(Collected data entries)
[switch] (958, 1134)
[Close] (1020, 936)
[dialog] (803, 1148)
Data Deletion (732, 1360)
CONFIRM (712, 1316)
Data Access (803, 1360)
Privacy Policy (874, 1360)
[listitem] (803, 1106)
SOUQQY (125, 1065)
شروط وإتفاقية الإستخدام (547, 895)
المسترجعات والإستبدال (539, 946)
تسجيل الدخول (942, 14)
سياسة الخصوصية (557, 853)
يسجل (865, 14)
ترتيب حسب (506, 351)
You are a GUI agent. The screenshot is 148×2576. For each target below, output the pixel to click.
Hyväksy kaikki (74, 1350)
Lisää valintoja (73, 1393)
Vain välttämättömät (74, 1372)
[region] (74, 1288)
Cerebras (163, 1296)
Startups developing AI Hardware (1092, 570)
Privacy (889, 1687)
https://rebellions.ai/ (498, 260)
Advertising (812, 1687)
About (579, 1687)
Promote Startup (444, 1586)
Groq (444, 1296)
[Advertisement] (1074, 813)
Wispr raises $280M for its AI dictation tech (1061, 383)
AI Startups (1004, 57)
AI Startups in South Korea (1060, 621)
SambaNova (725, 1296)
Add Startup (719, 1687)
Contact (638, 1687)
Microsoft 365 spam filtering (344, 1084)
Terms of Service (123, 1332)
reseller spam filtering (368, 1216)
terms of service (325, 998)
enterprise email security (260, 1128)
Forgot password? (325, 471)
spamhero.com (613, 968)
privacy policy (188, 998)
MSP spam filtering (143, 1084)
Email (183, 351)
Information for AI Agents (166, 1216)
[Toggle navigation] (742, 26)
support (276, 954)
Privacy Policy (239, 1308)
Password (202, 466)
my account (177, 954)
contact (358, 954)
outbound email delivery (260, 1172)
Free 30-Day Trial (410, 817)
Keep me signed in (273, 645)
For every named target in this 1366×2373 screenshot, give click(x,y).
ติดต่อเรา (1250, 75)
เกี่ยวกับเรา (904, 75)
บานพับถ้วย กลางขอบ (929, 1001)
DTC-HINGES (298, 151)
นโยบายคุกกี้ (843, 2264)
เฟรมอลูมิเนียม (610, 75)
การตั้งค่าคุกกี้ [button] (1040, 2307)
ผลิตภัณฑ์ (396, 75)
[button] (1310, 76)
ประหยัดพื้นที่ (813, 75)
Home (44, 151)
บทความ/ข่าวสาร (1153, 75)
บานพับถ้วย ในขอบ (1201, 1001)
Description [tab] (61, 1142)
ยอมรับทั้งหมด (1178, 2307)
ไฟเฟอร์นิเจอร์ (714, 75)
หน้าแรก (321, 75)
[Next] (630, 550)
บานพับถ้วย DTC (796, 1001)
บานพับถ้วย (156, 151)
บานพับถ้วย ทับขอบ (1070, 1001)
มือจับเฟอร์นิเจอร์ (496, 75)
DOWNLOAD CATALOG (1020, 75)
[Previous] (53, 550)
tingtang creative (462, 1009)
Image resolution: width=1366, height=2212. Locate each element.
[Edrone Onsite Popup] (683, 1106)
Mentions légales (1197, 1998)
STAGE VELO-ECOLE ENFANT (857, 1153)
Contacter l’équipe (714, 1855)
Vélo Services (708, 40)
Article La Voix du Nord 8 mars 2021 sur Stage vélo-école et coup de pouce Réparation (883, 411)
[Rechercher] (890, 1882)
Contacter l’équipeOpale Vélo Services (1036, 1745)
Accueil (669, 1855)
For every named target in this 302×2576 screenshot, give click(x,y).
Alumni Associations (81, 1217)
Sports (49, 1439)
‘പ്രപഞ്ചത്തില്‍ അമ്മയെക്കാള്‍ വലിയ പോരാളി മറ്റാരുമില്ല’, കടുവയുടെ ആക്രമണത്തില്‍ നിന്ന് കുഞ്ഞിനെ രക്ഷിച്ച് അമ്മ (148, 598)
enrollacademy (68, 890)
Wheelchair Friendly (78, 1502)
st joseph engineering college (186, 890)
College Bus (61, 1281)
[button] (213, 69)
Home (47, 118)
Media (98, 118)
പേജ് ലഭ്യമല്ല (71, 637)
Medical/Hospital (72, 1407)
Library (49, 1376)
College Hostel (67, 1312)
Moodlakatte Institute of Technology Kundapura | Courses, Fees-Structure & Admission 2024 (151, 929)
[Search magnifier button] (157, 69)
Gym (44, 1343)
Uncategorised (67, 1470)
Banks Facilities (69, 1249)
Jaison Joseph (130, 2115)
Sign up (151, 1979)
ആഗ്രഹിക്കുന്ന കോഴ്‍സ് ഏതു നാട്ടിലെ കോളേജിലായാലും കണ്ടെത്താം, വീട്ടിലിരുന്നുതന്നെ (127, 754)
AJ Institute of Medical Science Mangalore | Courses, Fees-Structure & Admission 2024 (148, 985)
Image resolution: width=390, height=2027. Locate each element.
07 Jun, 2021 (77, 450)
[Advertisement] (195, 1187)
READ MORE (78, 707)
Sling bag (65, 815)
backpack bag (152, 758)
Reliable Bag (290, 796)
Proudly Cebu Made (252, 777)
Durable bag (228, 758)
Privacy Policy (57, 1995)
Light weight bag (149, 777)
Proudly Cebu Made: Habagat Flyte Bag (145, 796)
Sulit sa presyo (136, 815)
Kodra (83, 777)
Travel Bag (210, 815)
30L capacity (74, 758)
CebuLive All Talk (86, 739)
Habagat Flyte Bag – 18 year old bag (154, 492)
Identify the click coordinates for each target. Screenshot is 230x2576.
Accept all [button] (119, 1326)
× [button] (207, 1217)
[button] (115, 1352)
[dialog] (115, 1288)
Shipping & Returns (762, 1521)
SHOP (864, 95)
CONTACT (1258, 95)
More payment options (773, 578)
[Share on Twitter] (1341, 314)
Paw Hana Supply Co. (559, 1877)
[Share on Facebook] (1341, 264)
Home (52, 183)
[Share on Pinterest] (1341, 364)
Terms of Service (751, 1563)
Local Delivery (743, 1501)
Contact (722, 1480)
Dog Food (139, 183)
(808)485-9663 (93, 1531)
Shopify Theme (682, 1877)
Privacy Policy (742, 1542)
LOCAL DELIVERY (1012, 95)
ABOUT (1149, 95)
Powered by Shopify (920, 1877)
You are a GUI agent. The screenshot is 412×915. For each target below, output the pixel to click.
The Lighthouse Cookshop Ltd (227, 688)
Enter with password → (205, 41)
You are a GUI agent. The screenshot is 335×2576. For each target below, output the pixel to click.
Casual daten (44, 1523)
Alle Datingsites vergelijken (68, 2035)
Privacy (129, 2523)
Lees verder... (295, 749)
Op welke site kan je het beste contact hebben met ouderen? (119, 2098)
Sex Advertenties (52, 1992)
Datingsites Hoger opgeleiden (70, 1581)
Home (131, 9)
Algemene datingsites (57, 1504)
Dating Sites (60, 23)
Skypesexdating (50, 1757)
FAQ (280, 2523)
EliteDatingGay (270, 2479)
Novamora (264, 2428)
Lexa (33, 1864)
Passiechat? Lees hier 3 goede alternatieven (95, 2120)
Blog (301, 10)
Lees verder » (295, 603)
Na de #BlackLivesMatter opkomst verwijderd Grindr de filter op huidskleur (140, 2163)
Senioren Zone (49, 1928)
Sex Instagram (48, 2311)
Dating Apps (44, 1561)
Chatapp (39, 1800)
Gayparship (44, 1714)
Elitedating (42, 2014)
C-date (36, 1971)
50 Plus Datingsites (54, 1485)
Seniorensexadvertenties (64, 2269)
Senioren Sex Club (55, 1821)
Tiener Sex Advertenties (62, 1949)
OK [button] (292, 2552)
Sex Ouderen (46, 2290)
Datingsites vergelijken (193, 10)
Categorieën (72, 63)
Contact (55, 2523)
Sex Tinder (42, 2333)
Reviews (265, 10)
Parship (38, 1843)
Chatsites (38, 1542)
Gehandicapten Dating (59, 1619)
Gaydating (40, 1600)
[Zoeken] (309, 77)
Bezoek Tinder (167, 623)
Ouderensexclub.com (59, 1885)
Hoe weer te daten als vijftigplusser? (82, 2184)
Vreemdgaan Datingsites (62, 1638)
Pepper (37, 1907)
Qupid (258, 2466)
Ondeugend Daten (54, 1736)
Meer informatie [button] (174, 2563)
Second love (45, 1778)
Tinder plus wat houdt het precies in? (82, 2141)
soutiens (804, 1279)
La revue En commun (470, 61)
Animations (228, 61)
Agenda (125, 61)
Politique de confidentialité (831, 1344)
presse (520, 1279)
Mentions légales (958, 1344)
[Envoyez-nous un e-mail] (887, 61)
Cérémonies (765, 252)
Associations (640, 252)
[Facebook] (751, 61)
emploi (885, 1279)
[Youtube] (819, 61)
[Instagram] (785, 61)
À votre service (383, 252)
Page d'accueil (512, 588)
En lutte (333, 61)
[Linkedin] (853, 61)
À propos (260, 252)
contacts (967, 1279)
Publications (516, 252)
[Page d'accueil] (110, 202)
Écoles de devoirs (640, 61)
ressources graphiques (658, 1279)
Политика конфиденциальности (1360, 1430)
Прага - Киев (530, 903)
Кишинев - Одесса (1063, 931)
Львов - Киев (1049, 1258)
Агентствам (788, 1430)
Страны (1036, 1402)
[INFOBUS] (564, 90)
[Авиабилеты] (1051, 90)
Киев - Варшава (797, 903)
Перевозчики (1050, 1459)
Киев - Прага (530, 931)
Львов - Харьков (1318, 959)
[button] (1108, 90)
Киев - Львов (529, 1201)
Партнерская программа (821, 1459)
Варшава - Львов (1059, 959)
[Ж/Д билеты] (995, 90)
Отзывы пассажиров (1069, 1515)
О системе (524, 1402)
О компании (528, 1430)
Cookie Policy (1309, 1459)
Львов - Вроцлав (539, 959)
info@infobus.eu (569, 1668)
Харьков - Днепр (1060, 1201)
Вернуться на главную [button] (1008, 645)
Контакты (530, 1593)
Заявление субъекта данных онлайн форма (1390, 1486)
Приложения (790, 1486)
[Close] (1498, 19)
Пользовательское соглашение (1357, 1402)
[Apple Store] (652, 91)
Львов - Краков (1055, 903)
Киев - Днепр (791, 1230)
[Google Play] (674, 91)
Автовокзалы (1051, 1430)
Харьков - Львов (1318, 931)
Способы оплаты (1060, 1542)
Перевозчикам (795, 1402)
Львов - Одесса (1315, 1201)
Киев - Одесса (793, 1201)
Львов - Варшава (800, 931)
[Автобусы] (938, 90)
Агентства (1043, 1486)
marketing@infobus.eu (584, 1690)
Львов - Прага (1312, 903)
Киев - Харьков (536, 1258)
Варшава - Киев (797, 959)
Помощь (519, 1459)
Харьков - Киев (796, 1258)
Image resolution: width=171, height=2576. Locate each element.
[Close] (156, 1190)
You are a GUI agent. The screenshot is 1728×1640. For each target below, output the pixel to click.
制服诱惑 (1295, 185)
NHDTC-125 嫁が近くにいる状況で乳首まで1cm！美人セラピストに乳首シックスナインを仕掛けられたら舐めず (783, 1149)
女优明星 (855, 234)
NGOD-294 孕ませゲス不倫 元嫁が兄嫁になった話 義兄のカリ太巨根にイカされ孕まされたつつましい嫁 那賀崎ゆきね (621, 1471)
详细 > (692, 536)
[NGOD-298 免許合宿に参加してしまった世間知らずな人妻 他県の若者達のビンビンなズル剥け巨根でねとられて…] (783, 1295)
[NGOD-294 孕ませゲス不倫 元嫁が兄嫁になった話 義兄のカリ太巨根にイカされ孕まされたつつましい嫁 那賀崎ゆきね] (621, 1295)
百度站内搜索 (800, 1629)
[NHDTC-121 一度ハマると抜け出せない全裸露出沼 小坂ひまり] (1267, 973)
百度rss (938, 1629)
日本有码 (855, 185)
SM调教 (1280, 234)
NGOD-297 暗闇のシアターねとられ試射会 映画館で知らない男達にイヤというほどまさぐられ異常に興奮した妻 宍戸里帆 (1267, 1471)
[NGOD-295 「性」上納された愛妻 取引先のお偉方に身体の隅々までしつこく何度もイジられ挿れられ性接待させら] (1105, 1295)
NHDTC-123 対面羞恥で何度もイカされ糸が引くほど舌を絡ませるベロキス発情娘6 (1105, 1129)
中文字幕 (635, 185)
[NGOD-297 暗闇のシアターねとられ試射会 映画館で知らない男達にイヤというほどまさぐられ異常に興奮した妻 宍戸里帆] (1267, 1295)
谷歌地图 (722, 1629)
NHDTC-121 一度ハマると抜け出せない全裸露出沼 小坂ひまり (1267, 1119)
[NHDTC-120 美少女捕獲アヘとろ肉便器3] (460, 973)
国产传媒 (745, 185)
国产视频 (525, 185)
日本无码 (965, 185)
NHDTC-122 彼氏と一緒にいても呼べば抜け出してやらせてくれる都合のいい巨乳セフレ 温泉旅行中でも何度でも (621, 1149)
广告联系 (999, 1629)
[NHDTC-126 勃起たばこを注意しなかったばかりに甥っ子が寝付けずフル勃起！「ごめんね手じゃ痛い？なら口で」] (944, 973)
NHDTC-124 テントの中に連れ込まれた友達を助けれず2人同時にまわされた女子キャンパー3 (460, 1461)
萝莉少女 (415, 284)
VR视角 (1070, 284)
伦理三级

How to complete this task = Beginning with the very first line of the records above, please retype each line through the one that has "Vain välttämättömät (74, 1372)", and add nothing.

Result for this exercise =
[switch] (958, 1134)
[Close] (1020, 936)
[dialog] (803, 1148)
Data Deletion (732, 1360)
CONFIRM (712, 1316)
Data Access (803, 1360)
Privacy Policy (874, 1360)
[listitem] (803, 1106)
SOUQQY (125, 1065)
شروط وإتفاقية الإستخدام (547, 895)
المسترجعات والإستبدال (539, 946)
تسجيل الدخول (942, 14)
سياسة الخصوصية (557, 853)
يسجل (865, 14)
ترتيب حسب (506, 351)
You are a GUI agent. The screenshot is 148×2576. For each target below, output the pixel to click.
Hyväksy kaikki (74, 1350)
Lisää valintoja (73, 1393)
Vain välttämättömät (74, 1372)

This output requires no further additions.